WHAT YOU HAVE TO DO: Reproduce the following lines of the listing verbatim, starting at the line that contains "on label-after-2006: Active" and ending after the line that contains "This screenshot has width=1570, height=1163.".

PROVIDED INFORMATION:
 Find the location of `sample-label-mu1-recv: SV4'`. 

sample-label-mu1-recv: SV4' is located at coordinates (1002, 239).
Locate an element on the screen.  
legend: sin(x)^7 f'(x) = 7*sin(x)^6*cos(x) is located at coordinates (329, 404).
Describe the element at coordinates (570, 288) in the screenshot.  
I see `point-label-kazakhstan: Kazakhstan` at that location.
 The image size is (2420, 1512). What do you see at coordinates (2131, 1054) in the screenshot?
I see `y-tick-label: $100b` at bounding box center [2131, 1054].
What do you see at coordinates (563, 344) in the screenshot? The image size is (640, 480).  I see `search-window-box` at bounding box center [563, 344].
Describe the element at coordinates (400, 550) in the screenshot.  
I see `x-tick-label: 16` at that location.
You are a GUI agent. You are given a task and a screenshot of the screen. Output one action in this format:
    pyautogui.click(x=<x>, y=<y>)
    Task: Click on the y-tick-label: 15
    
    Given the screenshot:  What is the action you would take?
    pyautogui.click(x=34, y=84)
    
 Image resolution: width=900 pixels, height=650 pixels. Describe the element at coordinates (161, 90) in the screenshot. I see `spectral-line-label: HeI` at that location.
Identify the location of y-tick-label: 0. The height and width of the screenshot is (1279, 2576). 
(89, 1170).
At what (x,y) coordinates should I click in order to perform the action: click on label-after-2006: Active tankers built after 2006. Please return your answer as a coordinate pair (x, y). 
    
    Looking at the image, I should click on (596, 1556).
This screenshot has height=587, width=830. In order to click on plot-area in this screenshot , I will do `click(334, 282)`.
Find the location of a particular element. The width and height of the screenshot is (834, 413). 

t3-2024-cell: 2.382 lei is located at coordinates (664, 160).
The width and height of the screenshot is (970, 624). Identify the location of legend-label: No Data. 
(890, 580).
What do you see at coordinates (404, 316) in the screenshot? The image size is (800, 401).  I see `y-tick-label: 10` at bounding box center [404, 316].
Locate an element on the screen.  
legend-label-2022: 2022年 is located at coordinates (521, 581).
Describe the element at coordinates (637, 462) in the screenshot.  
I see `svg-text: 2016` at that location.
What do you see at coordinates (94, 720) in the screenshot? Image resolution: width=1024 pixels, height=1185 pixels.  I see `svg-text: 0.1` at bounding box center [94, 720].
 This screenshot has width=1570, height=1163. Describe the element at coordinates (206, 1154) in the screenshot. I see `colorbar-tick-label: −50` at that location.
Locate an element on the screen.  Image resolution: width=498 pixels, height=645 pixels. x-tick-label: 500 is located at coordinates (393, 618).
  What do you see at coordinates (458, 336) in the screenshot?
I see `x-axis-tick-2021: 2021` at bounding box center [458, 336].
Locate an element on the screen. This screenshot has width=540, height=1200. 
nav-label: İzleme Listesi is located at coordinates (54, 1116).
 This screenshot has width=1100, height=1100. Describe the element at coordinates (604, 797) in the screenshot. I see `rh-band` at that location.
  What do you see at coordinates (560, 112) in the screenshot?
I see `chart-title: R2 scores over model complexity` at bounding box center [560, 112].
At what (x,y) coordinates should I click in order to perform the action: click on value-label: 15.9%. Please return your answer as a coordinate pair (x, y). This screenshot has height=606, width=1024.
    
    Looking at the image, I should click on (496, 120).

RESULT OF THE EXERCISE:
At what (x,y) coordinates should I click in order to perform the action: click on label-after-2006: Active tankers built after 2006. Please return your answer as a coordinate pair (x, y). 
    
    Looking at the image, I should click on (596, 1556).
This screenshot has height=587, width=830. In order to click on plot-area in this screenshot , I will do `click(334, 282)`.
Find the location of a particular element. The width and height of the screenshot is (834, 413). 

t3-2024-cell: 2.382 lei is located at coordinates (664, 160).
The width and height of the screenshot is (970, 624). Identify the location of legend-label: No Data. 
(890, 580).
What do you see at coordinates (404, 316) in the screenshot? The image size is (800, 401).  I see `y-tick-label: 10` at bounding box center [404, 316].
Locate an element on the screen.  
legend-label-2022: 2022年 is located at coordinates (521, 581).
Describe the element at coordinates (637, 462) in the screenshot.  
I see `svg-text: 2016` at that location.
What do you see at coordinates (94, 720) in the screenshot? Image resolution: width=1024 pixels, height=1185 pixels.  I see `svg-text: 0.1` at bounding box center [94, 720].
 This screenshot has width=1570, height=1163. Describe the element at coordinates (206, 1154) in the screenshot. I see `colorbar-tick-label: −50` at that location.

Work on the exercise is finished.